Callaway Golf Finds Its Groove

New products, cost cuts, and resilient golf consumers are expected to drive higher profits for the company in 2008

When the going gets tough, the tough go golfing. At least that's what it looks like from Callaway Golf's (ELY) projected jump in sales at a time when people are cutting back on other discretionary expenses, and even consumer staples are at risk.

On Jan. 16, the manufacturer of golf equipment and accessories estimated a 10% gain in net sales to a record $1.25 billion for 2007. Projected earnings of 79 to 81 cents per share for the year include non-cash employee equity-based compensation charges related to financial accounting standards.

The shares jumped 11.8% to close at $15.59 on Jan. 17.
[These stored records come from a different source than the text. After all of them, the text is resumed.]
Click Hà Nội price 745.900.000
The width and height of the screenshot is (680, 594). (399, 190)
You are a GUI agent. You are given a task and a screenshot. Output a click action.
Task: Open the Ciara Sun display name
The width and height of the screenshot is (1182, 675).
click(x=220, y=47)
But that gain isn't as impressive as it first appears when you consider that the stock's value had dropped 20% over the past two weeks after a couple of golf retailers said that the momentum of sales in the category had slowed substantially, said James Hardiman, an analyst at FTN Midwest Research in Cleveland, Ohio. That led the market to assume that Callaway's sales would have taken a hit as well, he said. (FTN Midwest Securities makes a market in Callaway's securities.)

Callaway's latest earnings outlook was anywhere from meeting market expectations to beating expectations by two cents per share. "Given the terrible consumer discretionary environment we find ourselves in, just making their earnings number and beating it by a penny or two is big news," Hardiman said.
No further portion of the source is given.